» Recenzje » Wyprawa śmiałków

Wyprawa śmiałków


wersja do druku

Wyprawa z Mirmiłowa do zamku Zbójcerzy

Redakcja: Grażyna 'Fionaxxx' Zarzycka

Wyprawa śmiałków

Wyprawa śmiałków to gra obecna na naszym rynku planszówkowym już prawie trzy lata, a mimo tego nie doczekała się wielu recenzji w serwisach poświęconych grom planszowym. Jest to o tyle zaskakujące, że gra bezpośrednio odwołuje się do bohaterów świetnie znanych i zapewne uwielbianych przez obecnych trzydziesto- i czterdziestolatków. Osoby te często mają już swoje pociechy z którymi mogą spędzać czas nad grami planszowymi. Niniejszym tekstem postaram się zapełnić lukę na polu recenzenckim i przybliżyć tytuł zarówno tym starszym, jak i młodszym graczom. Zapraszam do lektury.
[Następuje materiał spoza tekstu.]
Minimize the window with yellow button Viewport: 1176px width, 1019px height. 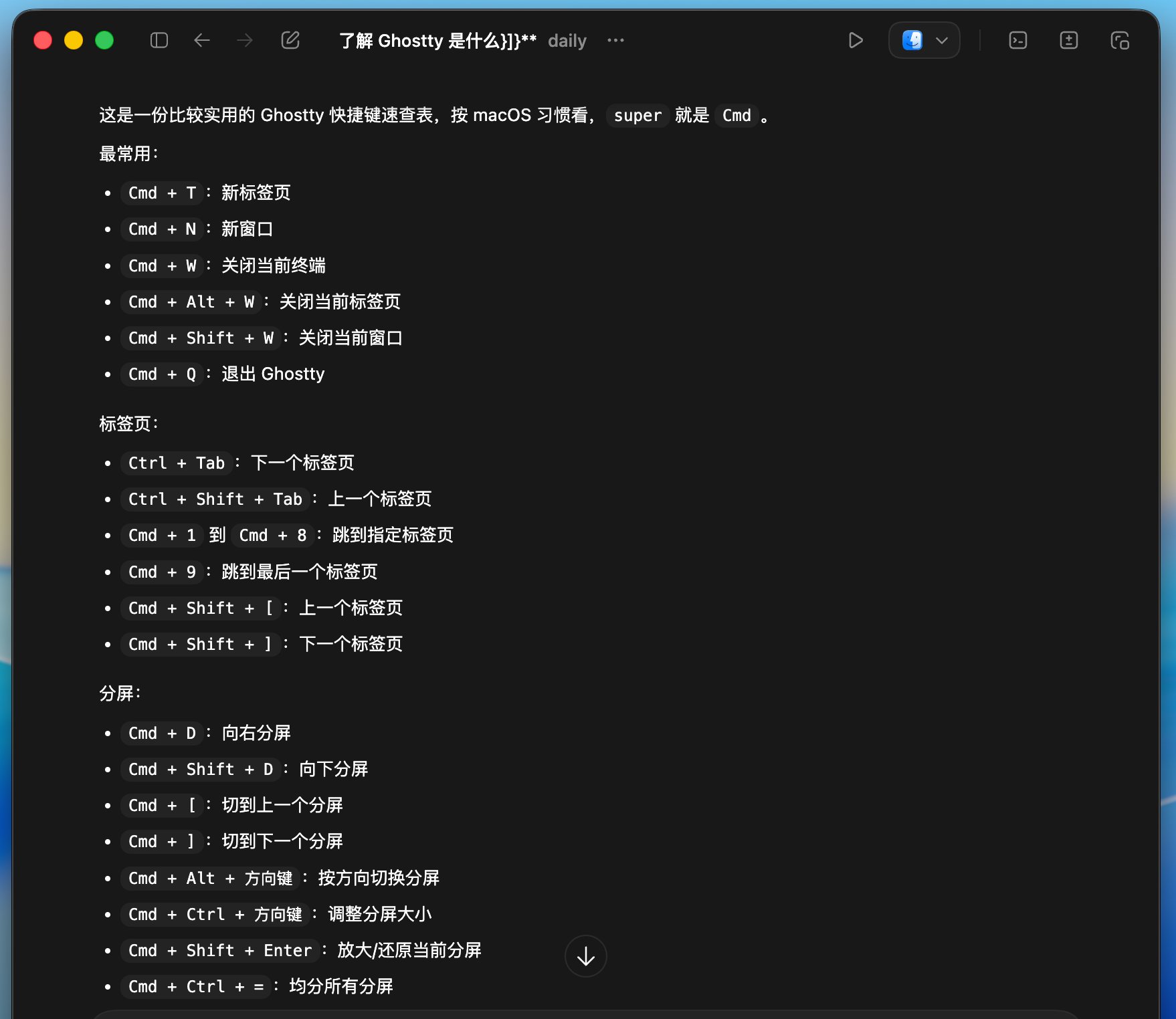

Zanim zbudowano gród Mirmiła

Pierwowzór niniejszego tytułu to gra River Dragons, w której bohaterami są przyjemni, acz bliżej nam nie znani Azjaci próbujący przedostać się na drugą stronę jeziora (omówienie zasad poniżej). Chińczycy, jak Chińczycy, dla Europejczyków nie dość że wszyscy są prawie tacy sami, to nie generują żadnych emocji, ani tych pozytywnych, ani tych negatywnych. Tak więc polska edycja gry, bazująca bezpośrednio na oryginale byłaby co najwyżej kolejną grą planszową. Jednakże polski wydawca postanowił przenieść mechanikę gry na nasze polskie warunki i wybrał do tego świat – nie zawaham się użyć tego terminu – kultowego polskiego komiksu jakim jest Kajko i Kokosz. Moim zdaniem był to strzał w dziesiątkę. Gra z miejsca staje się bliższa polskim graczom, a rodzicom przy okazji włożono do ręki wspaniały oręż do walki ze wszędobylskimi tematami w stylu"dragonball", "monster high" i tym podobne. Po mojej ośmioletniej córce (młody, lecz wybitny tester gier familijnych) zauważyłem, że gra od razu przełożyła się na zainteresowanie czytaniem komiksów z tej serii.

Mirmiłowo w budowie

Pudełko do gry jest standardowej wielkości, tj. 28 x 28 cm. W środku nie ma żadnych wyprasek, a elementy pozbawione są, niestety, woreczków strunowych, które są po prostu konieczne do segregacji elementów gry. A na te składają się figurki bohaterów, karty niezbędne do gry, kamienie oraz kładki. Te ostatnie w sześciu kolorach po jednym zestawie na bohatera. O ile kamienie oraz kładki sprawiają poprawne wrażenie – ani ładne, ani brzydkie, a na pewno estetyczne oraz wytrzymałe, to mam duży zarzut pod adresem figurek postaci. Wykonane z materiału przypominającego pogrubiony papier, osadzone na plastikowych podstawkach sprawiają wrażenie łatwo gniotliwych. Niestety, kilka rozgrywek potwierdziło ten mankament w wykonaniu. Jeden z bohaterów został bardzo szybko uszkodzony. Jest to zdecydowany technologiczny minus wykonania gry. A podczas samej rozgrywki do wyboru mamy sześciu śmiałków: Kokosza, Łamignata, Dziada Borowego, Hegemona, Wojmiła oraz Jarla Bjorna. Są to prawdziwi komiksowi "strongmeni", stąd też w grze nie występuje ani Kajko ani Mirmił, postacie kluczowe dla serii komiksowej, bardzo charyzmatyczne, acz mikre swoimi rozmiarami. Plansza natomiast jest solidna i bez dwóch zdań ładna. Trzymając się konsekwentnie przyjętej konwencji, chatki Azjatów zostały zastąpione lokacjami znanymi z komiksów: jaskinią Dziada Borowego, Mirmiłowem, zamkiem Zbójcerzy itd. Ponadto niezbędnym elementem gry są karty graczy, które definiują zakres podejmowanych przez graczy akcji. Ilustracje na kartach także narysowane są kreską znaną z komiksów. Niestety, także w tym elemencie wykonanie troszkę jednak zawodzi, ponieważ mamy do czynienia ze zwykłym troszkę grubszym papierem stosowanym w grach i karty niezabezpieczone koszulkami mogą być podatne na zniszczenie. Instrukcja jest prosta i jasna, nie pozostawia żadnych wątpliwości odnośnie reguł gry.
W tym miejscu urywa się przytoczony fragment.